Ly Thuch, first vice president of the Cambodian Mine Action and Victim Assistance Authority, said from 1992 to date, the country had cleared 2,410 square km of landmine/ERW contaminated land, destroying over 1.1 million anti-personal mines, more than 26,000 anti-tank mines and almost 3 million ERWs.

However, the Southeast Asian country still needs to clear the remaining 716 square km of land contaminated by mines.

"I'd like to appeal to our compatriots to make donations to the 'Samdech Techo Project for Mine Action' in order to get rid of landmines and ERWs in our country by 2025," he said in a press conference here. "To achieve this goal, we need a budget of at least 90 million U.S. dollars."

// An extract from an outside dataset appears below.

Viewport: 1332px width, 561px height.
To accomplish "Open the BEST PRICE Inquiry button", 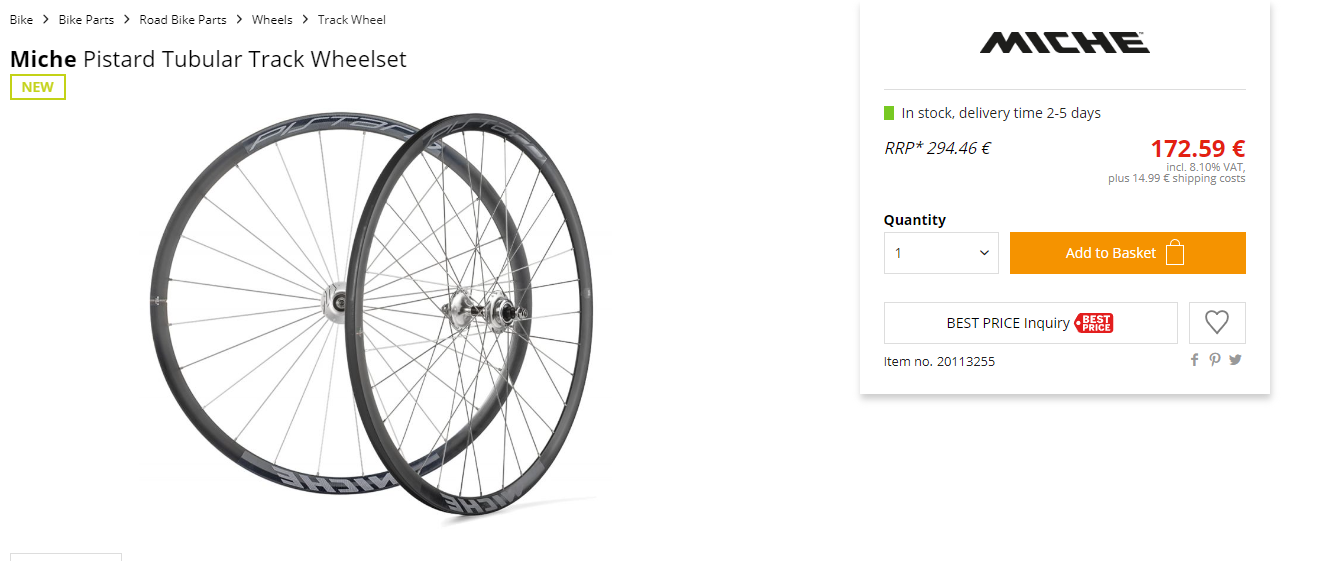I will point(1030,323).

Cambodian Prime Minister Samdech Techo Hun Sen established the "Samdech Techo Project for Mine Action" fundraising drive on Monday. So far, the campaign has raised more than 15 million U.S. dollars for local donors, Thuch said.

Cambodia is one of the countries worst affected by mines and ERWs. An estimated 4 million to 6 million landmines and other munitions have been left over from three decades of war and internal conflicts that ended in 1998.

According to Yale University, between 1965 and 1973, the United States dropped some 230,516 bombs on 113,716 sites in Cambodia.

Thuch said since 1979, mines and ERWs have killed and injured nearly 65,000 people in the country.

The United Nations Development Program (UNDP) in Cambodia said in a statement on Saturday that throughout Cambodia, almost 1 million people are still at risk by living and working in contaminated areas where mines and ERWs continue to kill, injure, and traumatize communities.

The UN agency added that war-left landmines and ERWs have severely impeded the country's recovery and development and constrained livelihoods in rural communities.